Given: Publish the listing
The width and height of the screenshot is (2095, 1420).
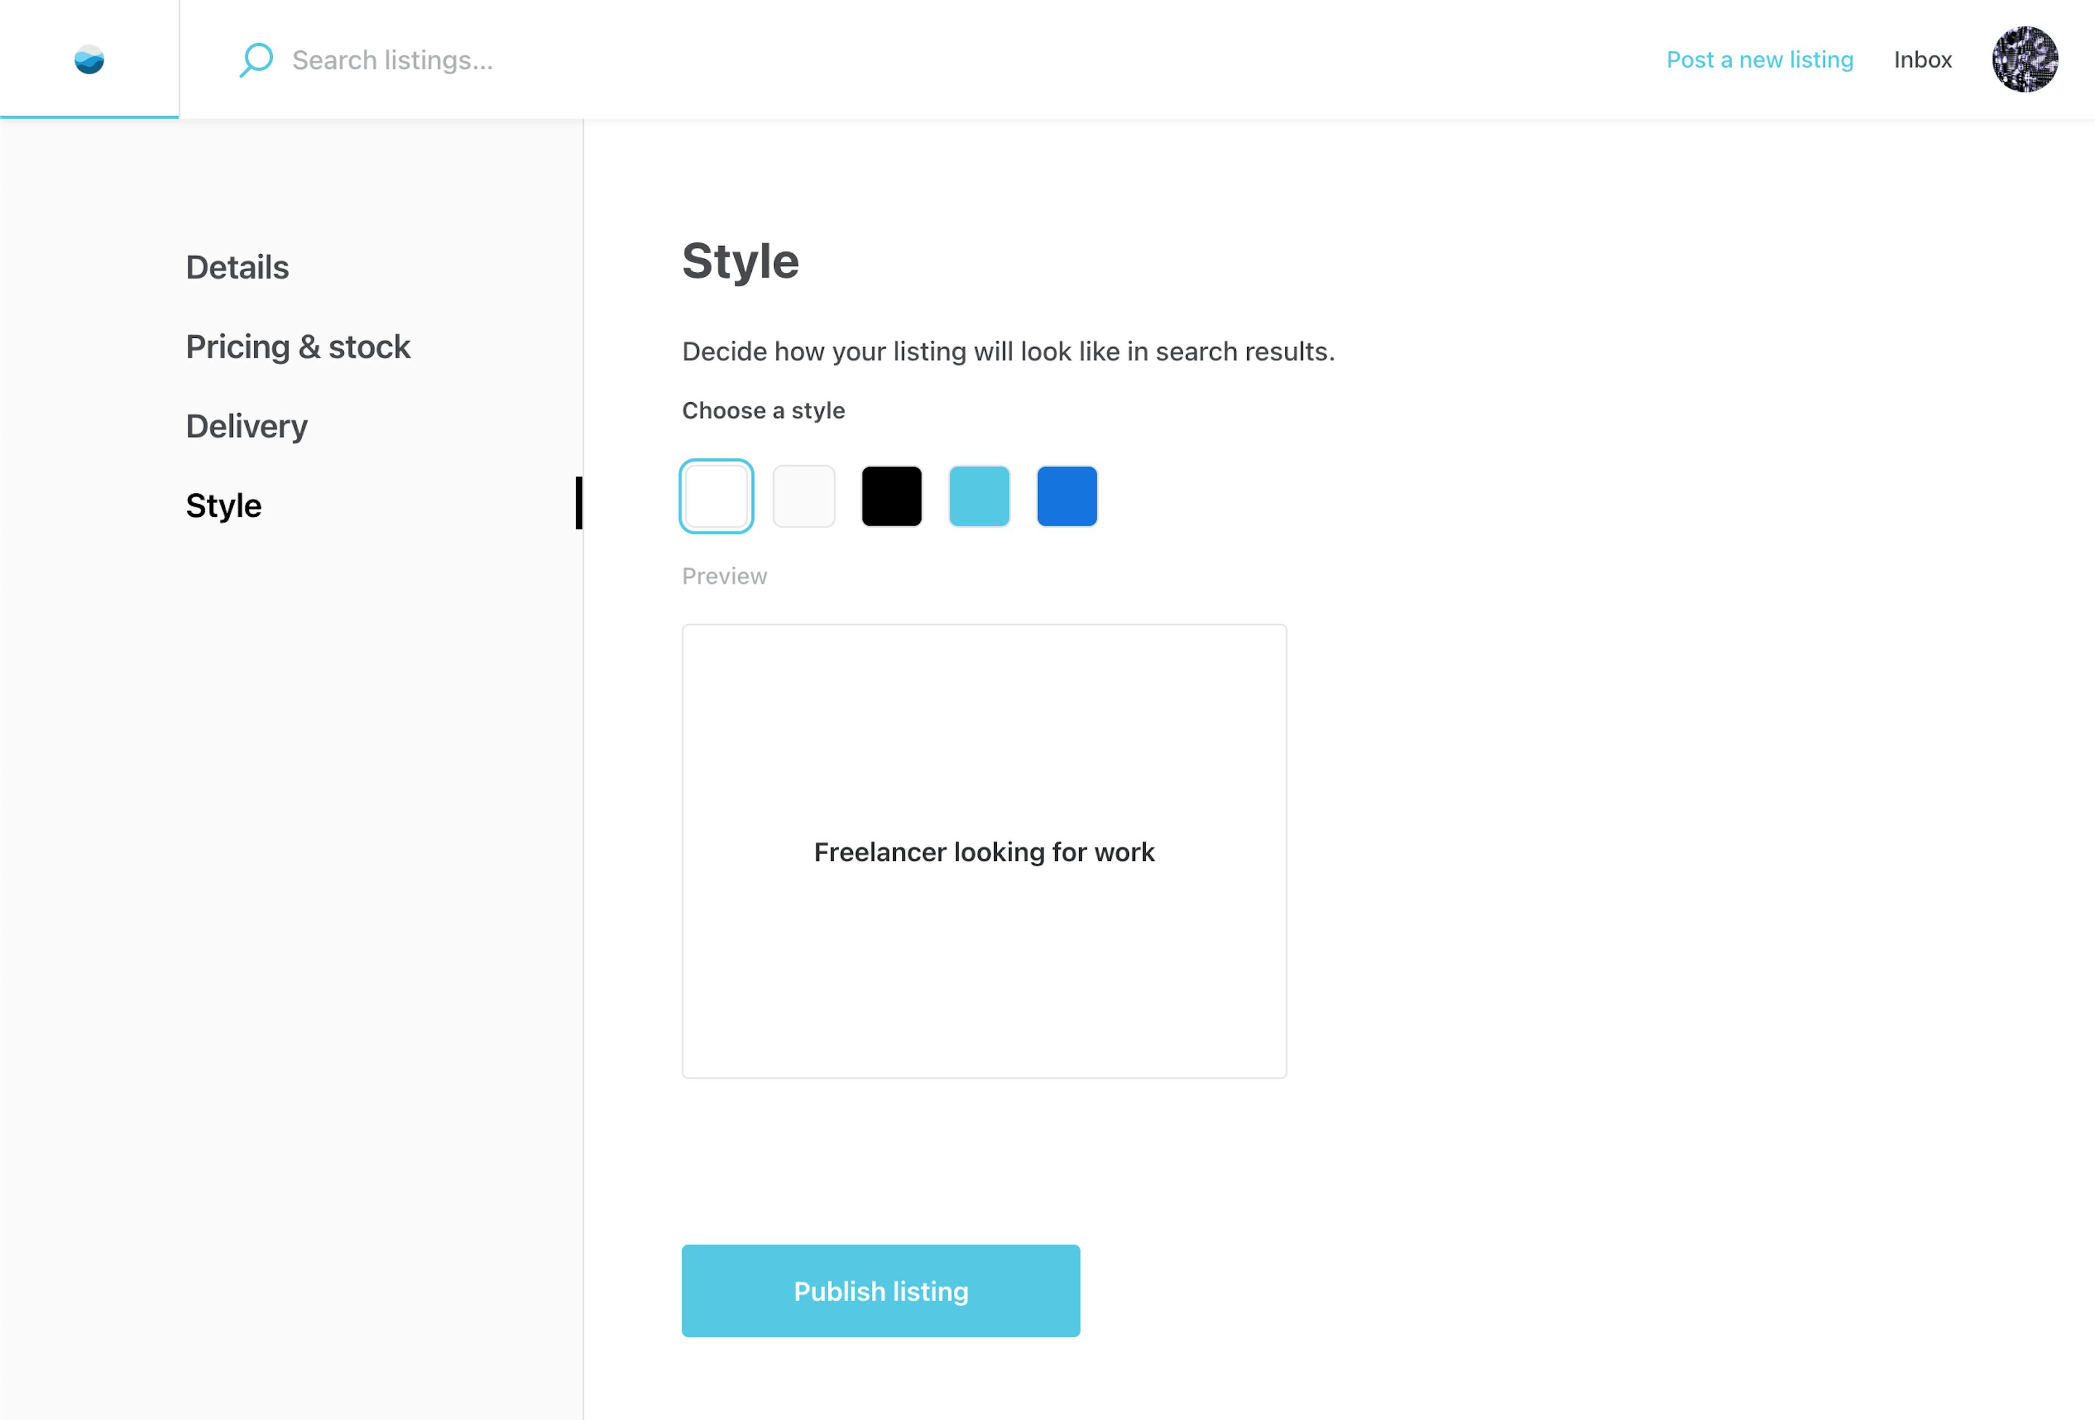Looking at the screenshot, I should tap(880, 1290).
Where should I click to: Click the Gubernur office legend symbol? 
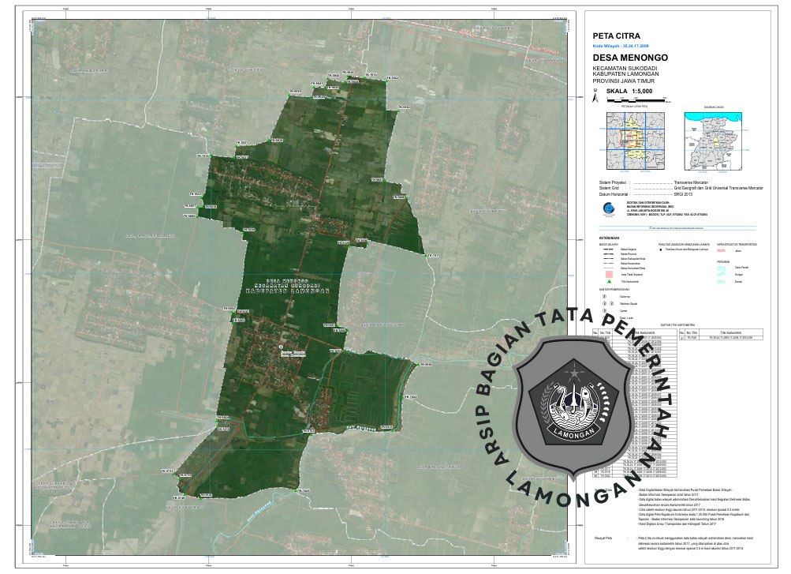point(604,296)
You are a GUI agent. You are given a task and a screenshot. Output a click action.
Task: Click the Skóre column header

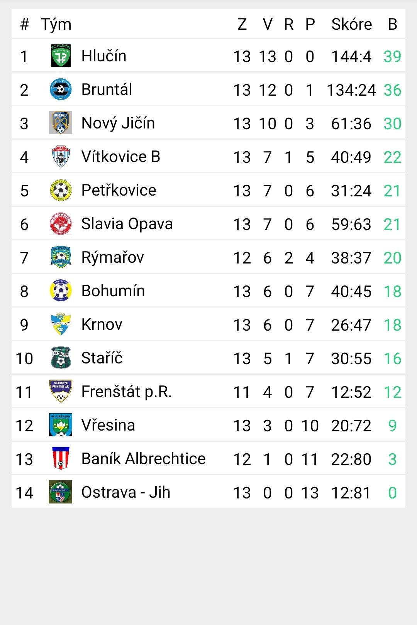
# # # #
• **YOUR GOAL**: Reproduce all of the records above verbatim, omitting the pictures.

• **SOLUTION**:
Given: Publish the listing
The width and height of the screenshot is (2095, 1420).
Looking at the screenshot, I should tap(880, 1290).
Where should I click to: Click the Gubernur office legend symbol? 
point(604,296)
You are a GUI agent. You are given a task and a screenshot. Output a click action.
Task: Click the Skóre column header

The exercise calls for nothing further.